The Traveler and his concubine (Judg. 19-21). A traveling Levite and his concubine are forced by a storm to seek shelter in the town of Gibeah. They are taken in by a countryman and his daughter. The men of Gibeah—members of the tribe of Benjamin—surround the house in the night and demand the Levite be sent outside so that they might sodomize him. Instead, the Levite and his host offer up the concubine and the host’s daughter to satisfy the mob. The concubine is gang-raped to death. The Levite brings her body home, dismembers it, and sends the pieces to the four corners of Israel in the hope of inciting a war of revenge against the tribe whose men killed her.
Another retelling of another tale from earlier in the Bible, the one of Lot who offers up his daughters for the sexual appetites of an angry mob, but this time there aren’t any angels to keep the women safe. And, according to Kirsch, the ugliness and brutality captured in this tale are only a precursor for what’s to come when the war it prompts gets into full swing.
Tamar and Amnon (2 Sam. 13). After a sordid affair with Bathsheba, King David arranges for the death of her husband so that he might marry her. Shortly thereafter Amnon, David’s oldest son and heir apparent to the throne of Israel, falls desperately in love with his half sister, Tamar. Amnon feigns illness and asks the king to send Tamar to nurse him back to health. When she arrives, he rapes her and throws her out in the street. King David hears about this outrage but does nothing.
What’s most interesting about the story of David told in First and Second Samuel is how it evidently differs from the same story told in First and Second Chronicles, which Kirsch says contains a cleaned-up version of the story, which show this King of Israel in a much more favorable light. It’s puzzling, however. Why include both stories in the Bible? Why not make the nasty one apocryphal? When were they each written? And when was it decided that they would be included in the Bible? If I had more free time, this might actually be something I would pursue, trying to piece together the pieces of the Bible and how they came to be there.
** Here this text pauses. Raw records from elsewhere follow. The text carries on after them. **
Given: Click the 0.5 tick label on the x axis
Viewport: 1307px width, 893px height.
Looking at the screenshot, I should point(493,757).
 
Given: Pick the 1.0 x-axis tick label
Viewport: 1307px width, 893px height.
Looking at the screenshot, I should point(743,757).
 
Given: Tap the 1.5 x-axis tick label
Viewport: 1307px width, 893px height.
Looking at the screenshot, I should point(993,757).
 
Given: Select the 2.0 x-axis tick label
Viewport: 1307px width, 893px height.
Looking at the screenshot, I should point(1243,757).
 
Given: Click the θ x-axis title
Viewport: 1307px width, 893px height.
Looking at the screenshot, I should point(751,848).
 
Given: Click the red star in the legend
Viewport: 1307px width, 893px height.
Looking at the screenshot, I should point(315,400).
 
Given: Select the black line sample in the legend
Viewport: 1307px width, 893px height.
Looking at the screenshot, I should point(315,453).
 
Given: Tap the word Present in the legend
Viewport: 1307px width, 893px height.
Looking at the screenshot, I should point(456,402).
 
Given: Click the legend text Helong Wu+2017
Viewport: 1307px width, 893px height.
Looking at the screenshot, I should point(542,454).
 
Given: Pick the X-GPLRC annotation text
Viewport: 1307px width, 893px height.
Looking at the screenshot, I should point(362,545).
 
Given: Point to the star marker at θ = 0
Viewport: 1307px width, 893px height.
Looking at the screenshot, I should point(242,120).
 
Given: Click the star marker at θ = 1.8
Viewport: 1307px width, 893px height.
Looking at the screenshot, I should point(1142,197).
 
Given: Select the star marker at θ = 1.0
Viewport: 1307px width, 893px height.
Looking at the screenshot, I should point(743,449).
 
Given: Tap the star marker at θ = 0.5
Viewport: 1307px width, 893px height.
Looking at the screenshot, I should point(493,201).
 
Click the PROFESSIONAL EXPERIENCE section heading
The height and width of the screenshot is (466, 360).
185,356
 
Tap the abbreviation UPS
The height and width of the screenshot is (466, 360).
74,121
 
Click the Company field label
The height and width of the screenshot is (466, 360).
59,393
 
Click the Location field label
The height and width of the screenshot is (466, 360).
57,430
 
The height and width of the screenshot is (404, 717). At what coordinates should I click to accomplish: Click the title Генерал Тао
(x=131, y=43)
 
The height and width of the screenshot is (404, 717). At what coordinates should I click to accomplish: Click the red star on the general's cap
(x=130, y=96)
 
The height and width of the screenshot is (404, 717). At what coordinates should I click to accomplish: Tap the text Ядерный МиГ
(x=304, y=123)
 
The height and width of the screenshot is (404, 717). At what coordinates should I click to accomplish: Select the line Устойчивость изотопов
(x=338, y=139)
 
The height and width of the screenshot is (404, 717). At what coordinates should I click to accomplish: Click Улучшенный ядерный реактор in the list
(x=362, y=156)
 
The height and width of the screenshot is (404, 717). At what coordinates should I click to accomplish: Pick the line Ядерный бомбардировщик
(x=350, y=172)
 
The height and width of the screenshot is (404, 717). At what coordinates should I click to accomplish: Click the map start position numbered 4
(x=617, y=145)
The whole situation reminds me of the website I stumbled across when I was looking for a Bible verse to use in my novel, the one that presented the argument that the very structure and order of the books of the Bible were a divine creation worthy of our awe and wonderment. Look! The books of the Bible rotate like celestial clockwork around this wheel of God’s creation, creating multiple triads of three books from different parts of the Bible, with each triad intimately related to one another. Does that look like God’s design to you? Knowing what I think I do about how the different parts of the Bible were written over centuries and carefully pulled together, looks more like the design of obsessively compulsive humans, trying to justify their own importance and the importance of the God they had created.